「そこには“極楽”があった」──米誌記者の熱烈&詳細すぎる「日本の自販機」レポート【クーリエ・ジャポンからの抜粋-Vol.119】

更新日:2021年8月4日

東京オリンピックが開幕してから一週間。世界各国から来日中の記者たちが自国に向け発信している情報は、競技の実況や選手たちの様子、日本の暑さだけではない。


初来日したカナダのテレビ局「CBC」の記者は、滞在先ホテルに入っているコンビニエンスストア「セブン-イレブン」を褒め称え、溢れんばかりの愛を表現。


記者たちは競技の合間を縫い、「バブル」の中から見える限りのさまざまな“日本”を取り上げ、紹介し続けているのだ。

そんななか、米誌「スポーツ・イラストレイテッド」の記者グレッグ・ビショップが目をつけたのは、日本の自動販売機である。

パンデミック下でのオリンピック開催で、いままで以上に重要な役目を担う自動販売機について、自らを「自販機探偵」と名乗るビショップが書いた、ユーモアたっぷりの記事を一部抜粋して紹介しよう。

木曜の朝、メインプレスセンターイースト・ホールの2階に向かう。
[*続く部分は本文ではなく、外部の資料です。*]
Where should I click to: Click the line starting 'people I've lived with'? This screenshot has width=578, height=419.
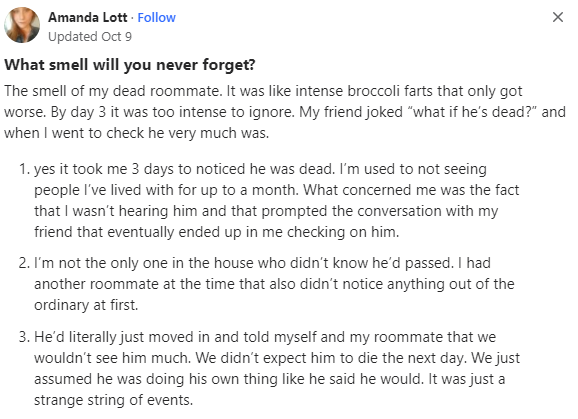coord(276,190)
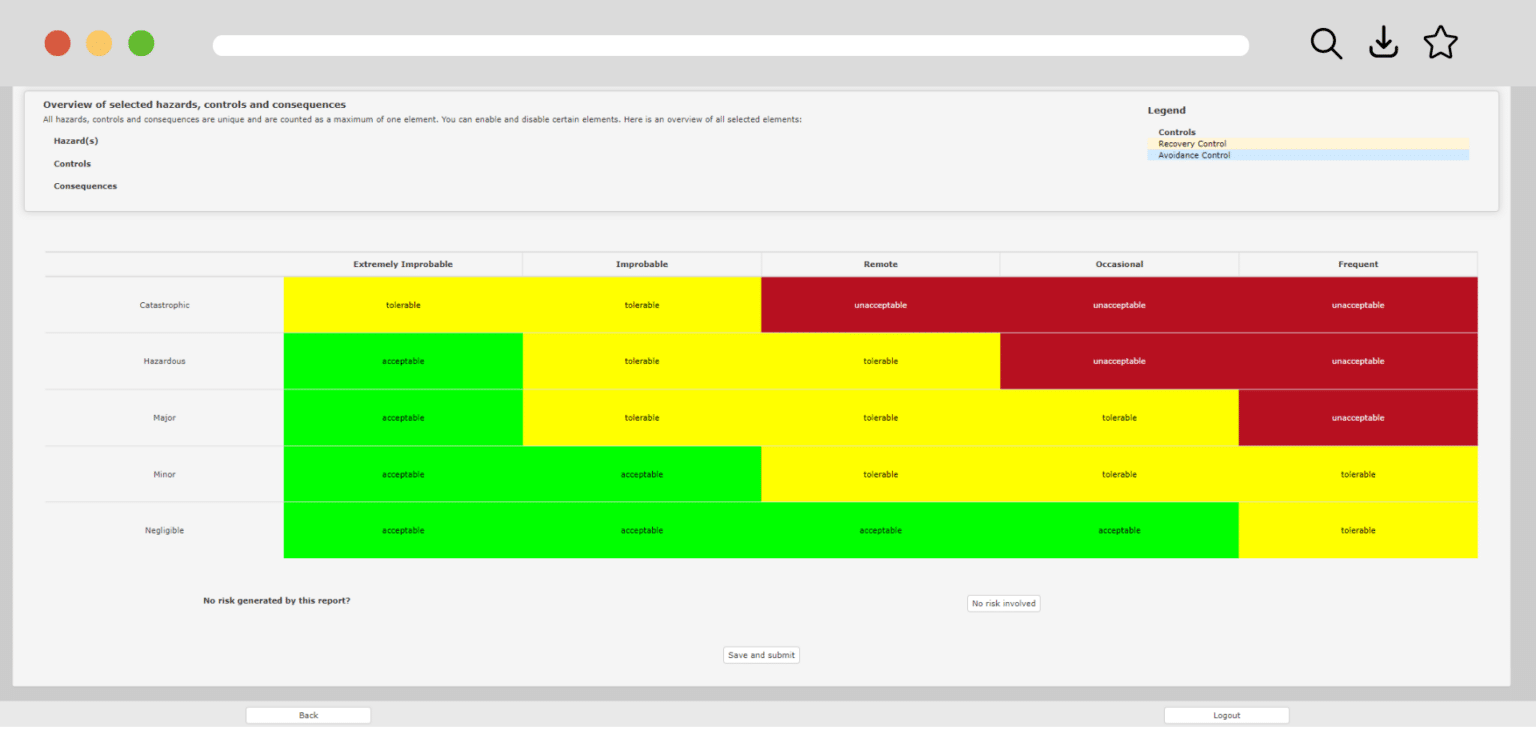Click the green traffic light button
Screen dimensions: 1536x738
[x=141, y=43]
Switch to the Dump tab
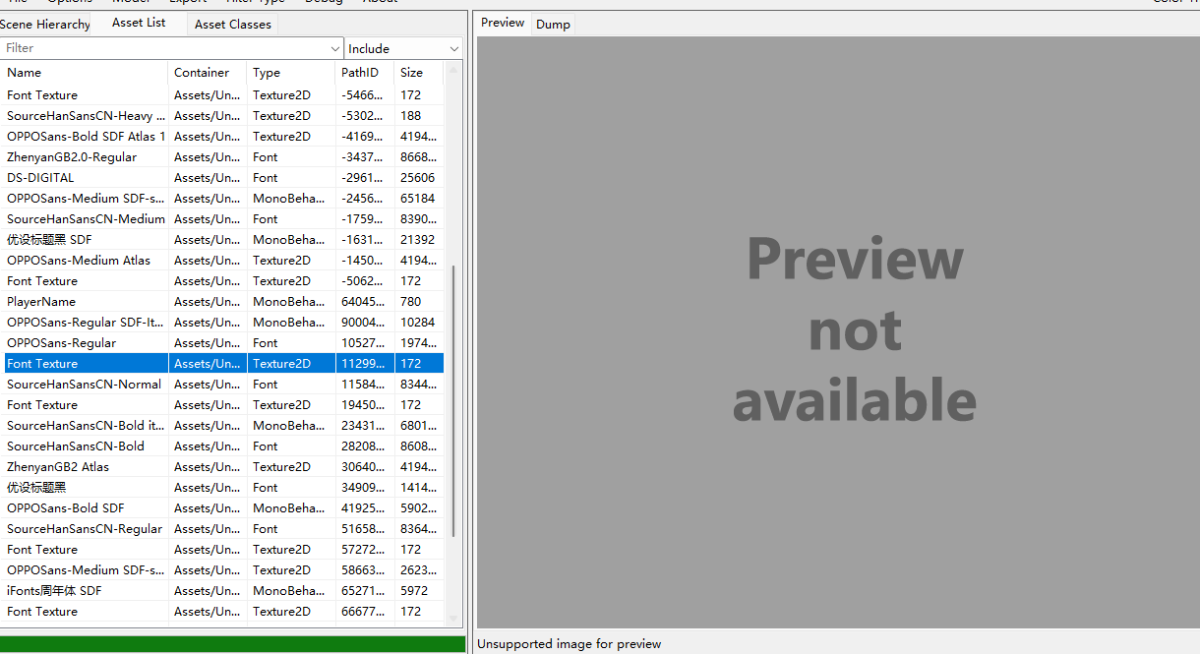 (x=553, y=24)
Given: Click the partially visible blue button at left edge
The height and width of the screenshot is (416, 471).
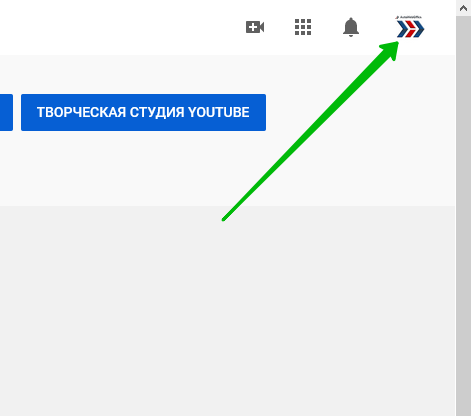Looking at the screenshot, I should coord(6,112).
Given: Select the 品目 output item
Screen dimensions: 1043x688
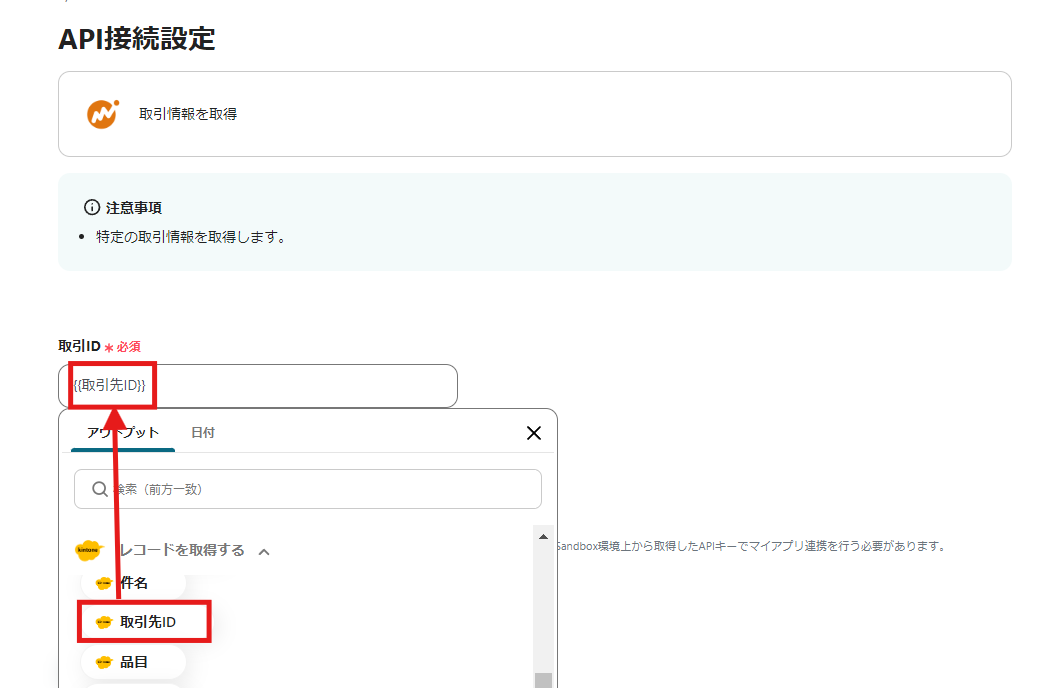Looking at the screenshot, I should point(134,661).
あと24時間もすれば開会式が始まる。しかし、これは私自身のオリンピックである。これまでの「カロリー過多」、「購入過多」の人生を通して、トレーニングを続けてきたのだ。 そこには「ニルヴァーナ(極楽の境地)」があった。5台の自販機が、攻撃ラインに並ぶ兵士のように置かれている。公式シャツやトートバック、サングラス、マスコット人形、日本のおみやげなど、オリンピック関連のあらゆるものを買うことができる。 この機械の前で過ごした10分間を正当化するためにも、何か買わなければという衝動に駆られた。

このとき彼が選んだ商品は、オリンピックカラーの「白河だるま」(2200円)だと記事は続く。ボタンを押してから15秒後、きちんとラッピングされて現れただるまを彼は、「これまで費やしたなかで最高の20ドルだ」と絶賛する。


「使用済み」下着の自販機まで!


食品以外の自販機に至っては、ビニール傘やポケモンカードなどに加え、印鑑を売るもの、もっと奇妙なものとして、「女性の電話番号や、(使用済み風に加工された)下着を販売する自販機」まであるらしいと、日本人であってもあまり出会うことのない自販機まで調べあげている。


ビショップはまた、限られた時間のなかで宿泊先ホテル周辺の自販機も調査し、「あらゆる種類の飲料を販売する25台もの自販機があった。あまりの選択肢の多さにパニックになり、とりあえず砂糖の塊のようなマウンテンデューを買ってしまった」と明かす。


加えて梅ジュース、コールドブリューコーヒー、抹茶のお菓子……続いてネクターピーチ、コカ・コーラ ゼロ(3本)、コーヒー飲料(これも3本)、水、オレンジを買い、水分過多で一日を終えたことが綴られている。


「帰って来なければならない。自販機を満喫するために」

「自販機探偵」の記事は、決意の言葉で締めくくられた。